Le ricorrenti al Tribunale Amministrativo Regionale della Campania, hanno escluso che il descritto manufatto richieda il previo rilascio di un titolo concessorio, siccome inidoneo ad esprimere nuova volumetria trattandosi, di modesta pensilina con funzione di riparo dagli agenti atmosferici.

Il ricorso, proposto dai privati è stato ritenuto dai giudici del Tribunale Amministrativo, fondato per quanto di seguito:

“per la realizzazione di una tettoia aperta su tre lati non è, in linea di principio, richiesto il permesso di costruire, essendo sufficiente la presentazione di una denunzia di inizio attività (ora segnalazione certificata di inizio attività). Quindi le tettoie aperte su tre lati ed addossate ad un edificio principale, se di dimensioni e caratteristiche costruttive non particolarmente impattanti – come quella in esame – costituiscono pertinenze dell’edificio cui accedono. Tali opere possono ritenersi liberamente edificabili qualora la loro conformazione e le loro ridotte dimensioni rendano evidente la loro natura pertinenziale per una riconoscibile ed evidente finalità di arredo, riparo o protezione, anche da agenti atmosferici, e quando, per la loro consistenza, possano ritenersi assorbite, ovvero ricomprese in ragione della loro accessorietà, nell’edificio principale o nella parte dello stesso cui accedono. Tali caratteristiche sussistono nel caso in esame, controvertendosi per l’appunto di una tettoia di modeste dimensioni aperta su tre lati e aderente sul quarto lato a parte del fabbricato, onde la medesima non può ritenersi soggetta a preventivo titolo autorizzatorio edilizio, con conseguente illegittimità della impugnata sanzione demolitoria.”

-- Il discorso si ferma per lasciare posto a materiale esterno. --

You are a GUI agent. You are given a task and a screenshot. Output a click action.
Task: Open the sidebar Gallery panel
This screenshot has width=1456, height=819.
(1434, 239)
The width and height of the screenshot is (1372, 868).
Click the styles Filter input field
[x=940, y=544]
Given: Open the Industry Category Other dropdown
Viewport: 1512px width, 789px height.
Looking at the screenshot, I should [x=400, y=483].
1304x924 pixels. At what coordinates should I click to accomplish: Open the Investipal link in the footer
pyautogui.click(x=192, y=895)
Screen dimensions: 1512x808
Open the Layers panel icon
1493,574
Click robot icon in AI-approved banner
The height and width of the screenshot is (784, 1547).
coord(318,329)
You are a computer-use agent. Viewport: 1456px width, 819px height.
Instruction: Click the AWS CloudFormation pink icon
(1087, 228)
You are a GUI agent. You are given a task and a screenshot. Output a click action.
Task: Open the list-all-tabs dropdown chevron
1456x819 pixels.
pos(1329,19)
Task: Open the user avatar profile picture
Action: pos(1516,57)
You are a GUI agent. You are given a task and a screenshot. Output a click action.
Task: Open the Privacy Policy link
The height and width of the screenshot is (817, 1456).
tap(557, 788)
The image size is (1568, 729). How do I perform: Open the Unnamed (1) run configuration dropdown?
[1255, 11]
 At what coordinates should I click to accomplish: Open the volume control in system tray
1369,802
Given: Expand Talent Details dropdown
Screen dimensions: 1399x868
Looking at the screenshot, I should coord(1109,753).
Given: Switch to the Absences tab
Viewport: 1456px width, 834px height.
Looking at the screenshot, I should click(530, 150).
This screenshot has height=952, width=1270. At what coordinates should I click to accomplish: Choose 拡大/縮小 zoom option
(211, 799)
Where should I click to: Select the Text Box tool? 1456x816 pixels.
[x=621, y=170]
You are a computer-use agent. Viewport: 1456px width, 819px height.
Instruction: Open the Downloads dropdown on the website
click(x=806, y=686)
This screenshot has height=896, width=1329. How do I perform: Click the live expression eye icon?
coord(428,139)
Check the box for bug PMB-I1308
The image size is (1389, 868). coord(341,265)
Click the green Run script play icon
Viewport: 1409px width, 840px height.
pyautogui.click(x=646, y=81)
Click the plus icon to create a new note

Il ricorso pertanto è stato accolto e, per l’effetto, il provvedimento (ordinanza di demolizione) impugnato annullato con le conseguenze di legge in ordine alla regolazione delle spese processuali, con condanna del Comune di Cellole al pagamento delle spese processuali in favore delle ricorrenti che liquida complessivamente in euro 1.500,00.